Both well-known and blighted, the Globeville/Elyria-Swansea neighborhoods just north of Denver are in for some big changes. The ambitious projects will potentially cost billions of dollars and significantly transform the community. Residents hope the revitalization won’t come at their expense.
You’ve most likely driven through the Globeville/Elyria-Swansea neighborhoods, or more precisely, you’ve driven over them. Sitting at the junction of Interstates 70 and 25, the community of roughly 3,000 has been dissected by several elevated portions of interstate. For lifelong residents like Liliana Flores Amaro and her extended family, the gigantic gray slabs of concrete are a physical reminder of what the area has endured.
“You know, it’s really funny,” muses Flores Amaro. “There’s sort of a contradiction where people in different areas of the city might not even know that we’re in Denver, right? And if people know that we are part of Denver, you know, it’s really easy to make fun of us, and be the butt of jokes.”
With the revitalization, there’s a fear of gentrification in the neighborhood.

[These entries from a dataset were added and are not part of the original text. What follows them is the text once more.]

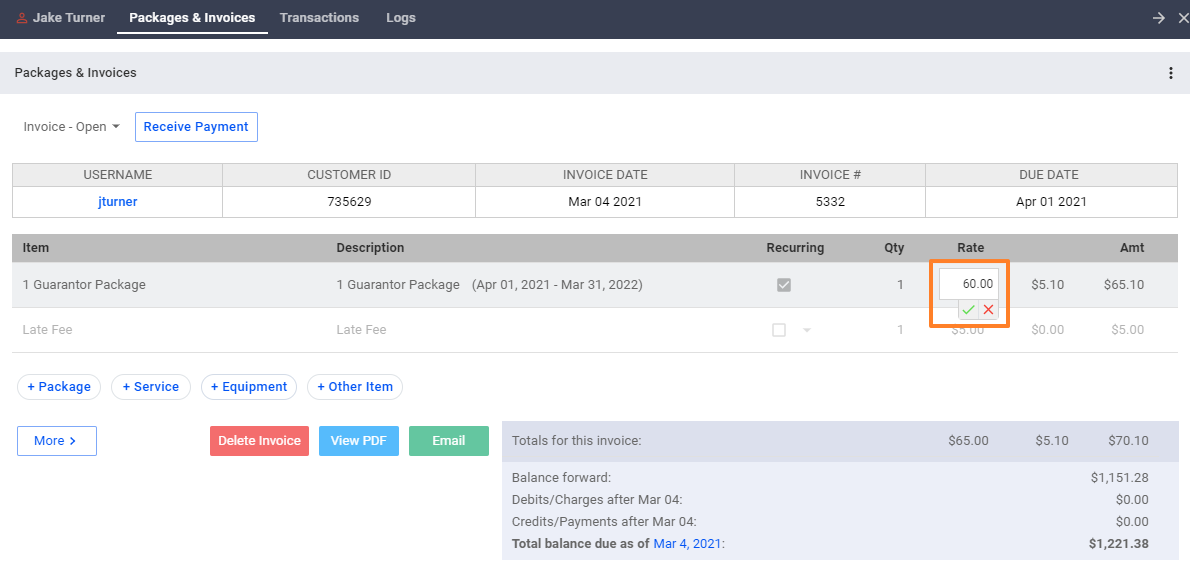Open the Mar 4, 2021 date link
The width and height of the screenshot is (1190, 569).
click(x=688, y=543)
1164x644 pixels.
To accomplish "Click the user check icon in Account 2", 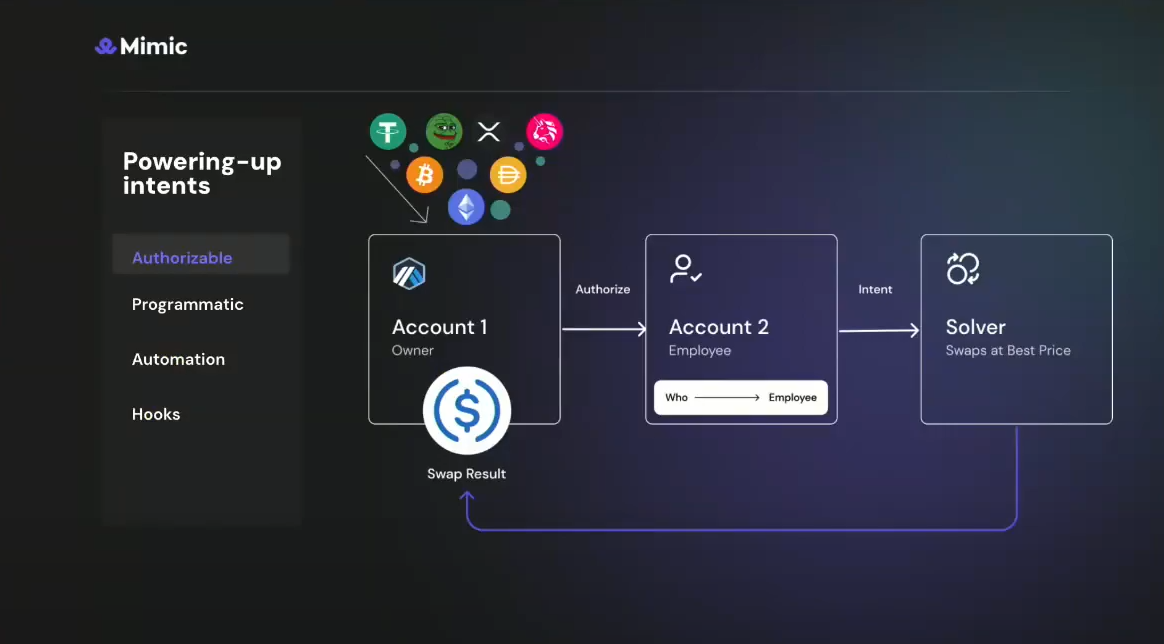I will point(686,269).
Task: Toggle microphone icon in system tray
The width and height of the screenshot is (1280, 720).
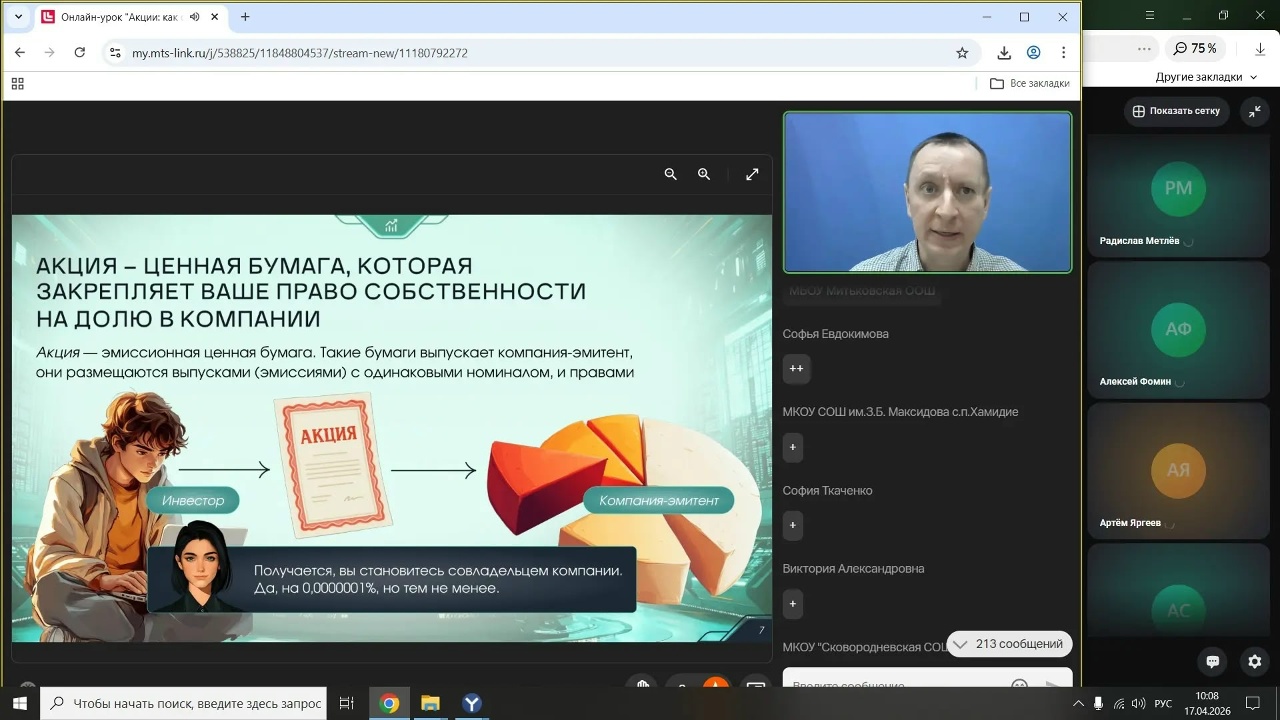Action: 1098,704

Other renovation projects in Denver, such as the Northside and Highland neighborhoods have pushed a once largely immigrant population away as home prices have soared.
“People want to be able to have amenities and services that any other neighborhood has in Denver, and still be able to afford to live there,” Flores Amaro said.
A History of Industry
Immigrants have called Globeville/Elyria-Swansea home for well over a hundred years. Eastern Europeans moved to the neighborhood in the 1800’s largely because of the Globe Smelting and Refining Company that processed raw minerals brought from Colorado’s high country. Other industry followed. While the community may have a gritty appearance; residents have created a vibrant, cultural community all their own.

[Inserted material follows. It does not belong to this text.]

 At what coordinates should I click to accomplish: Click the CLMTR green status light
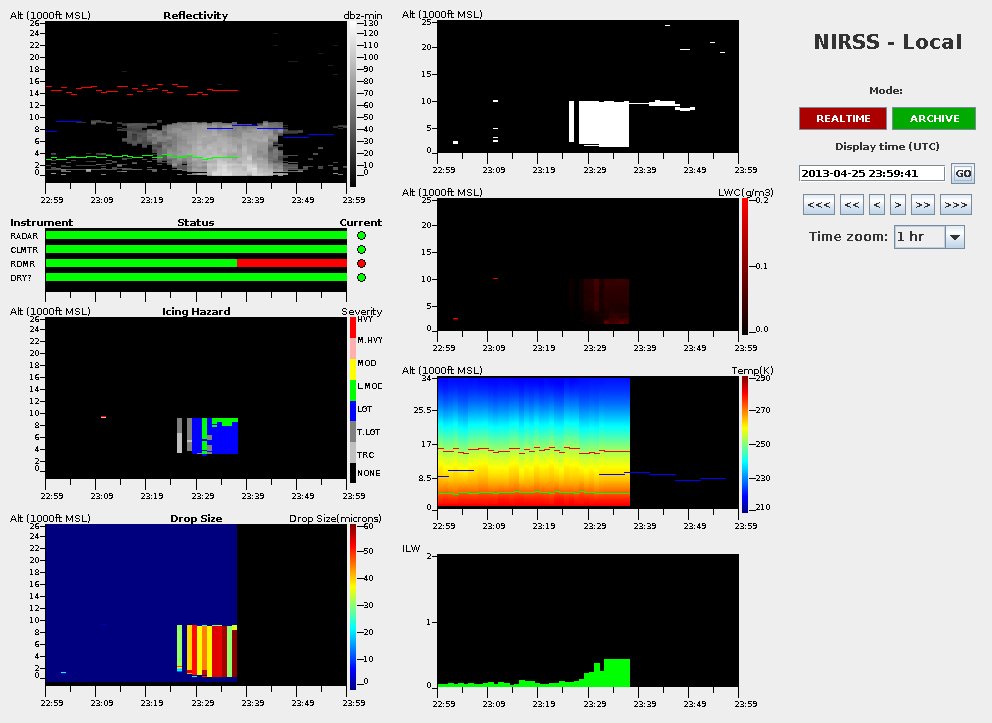pyautogui.click(x=361, y=249)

“It’s a great mix of families that have been there for generations and decades,” Flores Amaro said. The neighborhoods have always been that way, highly industrial and a home to immigrants. Most recently, from Mexico.
Denver City Councilwoman Judy Montero, who represents the neighborhood, says there’s not much that can be done about the lack of urban planning in the neighborhood, or the “past environmental justice issues” due to industry that have plagued the community for years. But it's the driving force behind the revitalization -city officials want to have an impact on the future.

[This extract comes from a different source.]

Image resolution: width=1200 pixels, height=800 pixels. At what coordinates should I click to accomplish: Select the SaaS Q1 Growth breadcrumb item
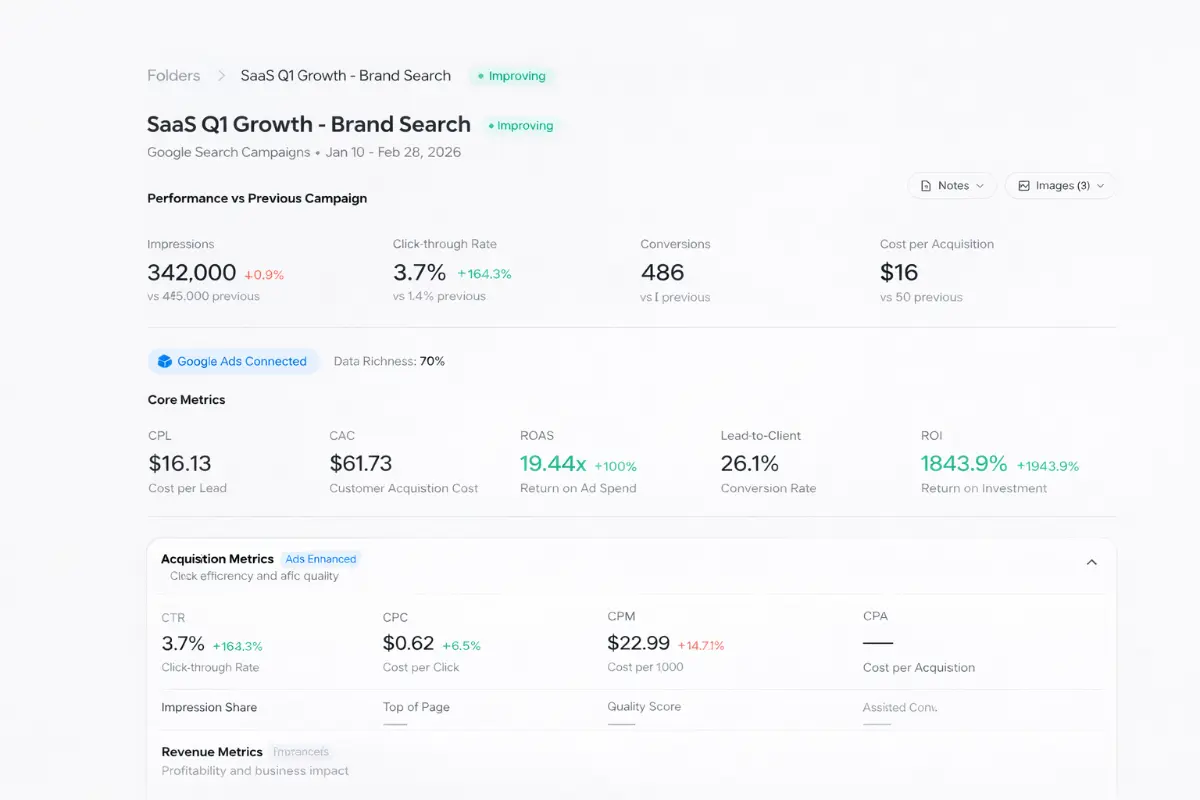pos(345,76)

“I mean, we weren’t at the table,” Councilwoman Montero said. “But it’s within our purview and within our responsibility to undo the things that had been done before, and do right by the people that live here.”
Creating a ‘Corridor of Opportunity’
With major improvements announced and then shelved in the past, the six new projects proposed in the neighborhood are the closest to fruition than any that have come before. Denver Mayor Michael Hancock unveiled the projects, dubbed the ‘North Denver Cornerstone Collaborative,’ in 2013.
“We absolutely want to transform this, we need sidewalks, we need new drainage,” said Mayor Hancock. “We’re going to need new roads out here. New infrastructure as far as vertical buildings are concerned, and that means jobs and investment in the area.”
A total of four new light-rail stations will be constructed in the neighborhood and the East Commuter Rail Line will cut through on its way to Denver International Airport. Another project could remove the aging interstate viaduct over the neighborhood, burying it underground and replacing it with a sprawling park.
The National Western Stock Show, an integral part of the neighborhood since the early 1900’s, also has big plans to integrate into the changes. Once the subject of speculation on whether it was moving or not, Paul Anderson, the stock show’s President and CEO says he remains committed to staying put.
“We’re looking at all of those [projects], with the neighborhood specifically,” Anderson said. “In fact, we’ve formed a citizen advisory committee made up of over 20 leaders in both Elyria-Swansea and Globeville.”
Despite being invited to multiple community meetings, Lilianna Flores Amaro, says some in the neighborhood are leery about the changes. “Projects or organizations or agencies come in and made promises and [were not] good on those,” she said.” And I think people are still really frustrated.”
But Mayor Hancock says the area needs to be improved; to turn what has been called the back door of Denver into the new front door. “Reality is that, you know, we are not pleased with the entrance to our downtown,” he said.
Councilwoman Montero maintains the community will have a say as planning moves forward, with funding secured for low income housing and other assistance programs to keep residents in the neighborhood.
“This neighborhood is a source of pride, and what they’re asking for is equity that is existent in maybe other neighborhoods, and that’s what they want,” said Montero. “And our hope here is to have them be at the core of what we’re doing, the human development part.”
Even if the projects come to fruition in their current form, it will take at least a decade before they’re all fully realized. In that time, multiple administrations could come and go. That could mean the hope and promises of a renewed neighborhood are in sight, but possibly just out of reach.